### [Text zur Durchsicht]
========================================================================

Nur die Mauern sind unsichtbar geworden. Die US-Kulturhistorikerin,
Schriftstellerin und Journalistin Rebecca Solnit erklärt in einem Interview
anlässlich ihres vorletzten Buchs "A Paradise Built in Hell" ganz analog zum
aktuellen Anschlag in Boston, zu dessen Aufklärung Tausende von Polizisten
eine Million Bürger unter Hausarrest stellten, den Begriff "Elite Panic".
Sie sagt: Angehörige der Elite nehmen an, dass der Mensch von Grund auf
selbstsüchtig, käuflich und irgendwie unmenschlich sei; im Wesentlichen so
wie sie selbst. Niemand, so bestätigt uns Solnit, werde unermesslich reich
und mächtig, indem er von Grund auf gut sei. Die Elitemitglieder gingen also
davon aus, dass nur ausschliesslich ihre eigene Macht ein allgemeines
Ausbrechen von zügelloser Gewalt verhindere.

========================================================================

### [Erfasste Daten]
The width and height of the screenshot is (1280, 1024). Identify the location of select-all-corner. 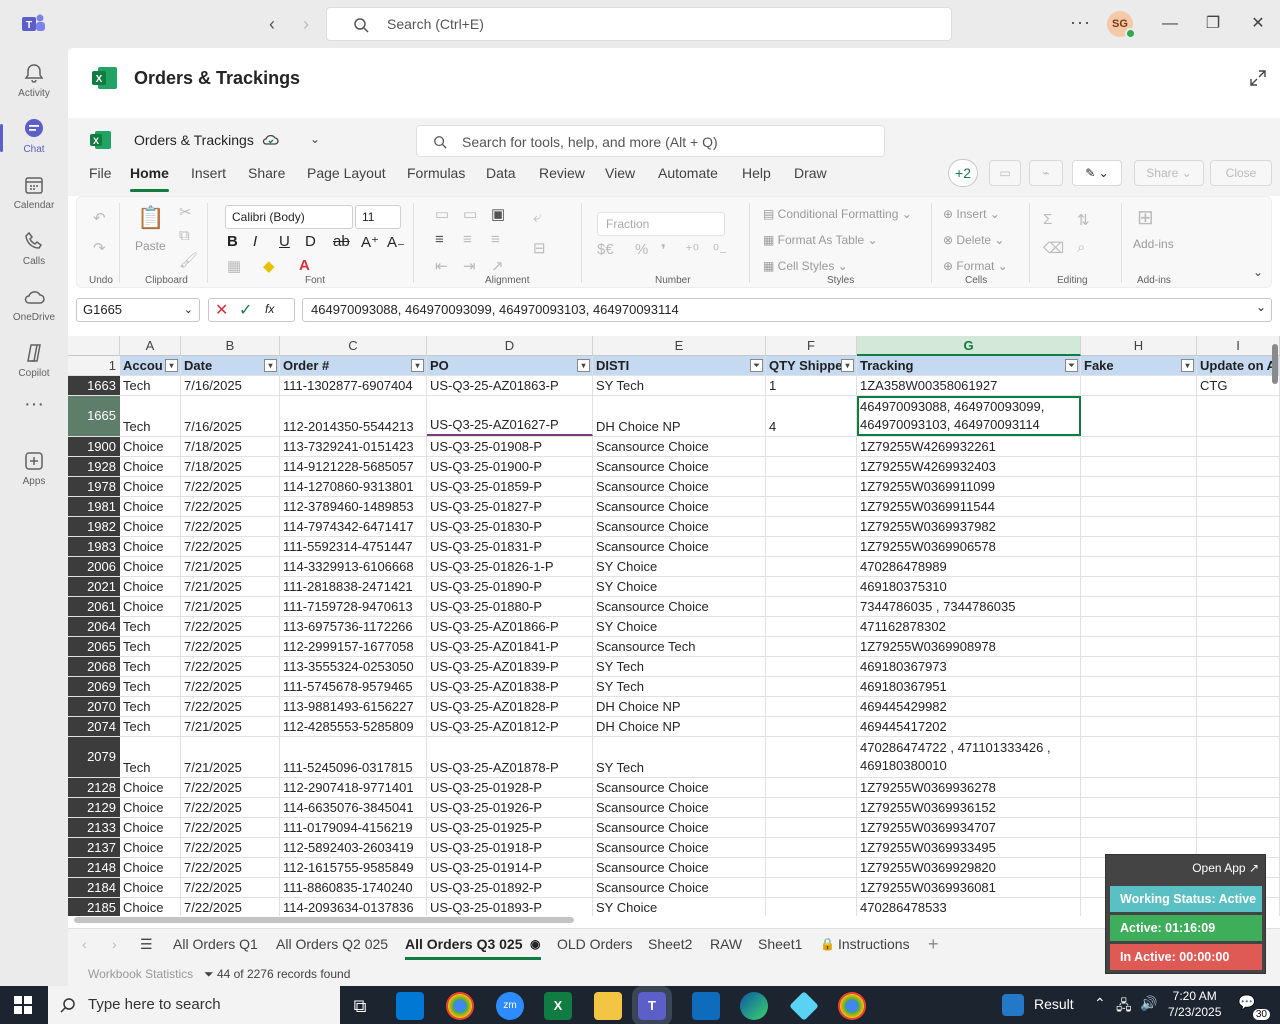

========================================================================

### [Verständnis prüfen]
- 1) Fasse den Absatz, der mit „Nur die Mauern sind unsichtbar geworden“ beginnt, im Text über Rebecca Solnit kürzer zusammen und behalte dabei seine wesentlichen Fakten bei.
- 2) Wiederhole aus dem Text über Rebecca Solnit wortgetreu alles von „Sie sagt: Angehörige“ bis hinunter zu „zügelloser Gewalt verhindere.“.

### [Lösungen der Aufgaben]
- 1) Nur die Mauern sind unsichtbar geworden. Die US-Kulturhistorikerin, Schriftstellerin und Journalistin Rebecca Solnit erläutert in einem Interview zu ihrem vorletzten Buch „A Paradise Built in Hell“ den Begriff „Elite Panic“. Das geschieht ganz analog zum Anschlag in Boston, zu dessen Aufklärung Tausende Polizisten eine Million Bürger unter Hausarrest stellten. Laut Solnit halten Angehörige der Elite den Menschen für grundlegend selbstsüchtig, käuflich und irgendwie unmenschlich, also im Wesentlichen für so wie sie selbst. Niemand werde unermesslich reich und mächtig, indem er von Grund auf gut sei. Deshalb glaubten die Elitemitglieder, nur ihre eigene Macht verhindere einen allgemeinen Ausbruch zügelloser Gewalt.

- 2)
Sie sagt: Angehörige der Elite nehmen an, dass der Mensch von Grund auf
selbstsüchtig, käuflich und irgendwie unmenschlich sei; im Wesentlichen so
wie sie selbst. Niemand, so bestätigt uns Solnit, werde unermesslich reich
und mächtig, indem er von Grund auf gut sei. Die Elitemitglieder gingen also
davon aus, dass nur ausschliesslich ihre eigene Macht ein allgemeines
Ausbrechen von zügelloser Gewalt verhindere.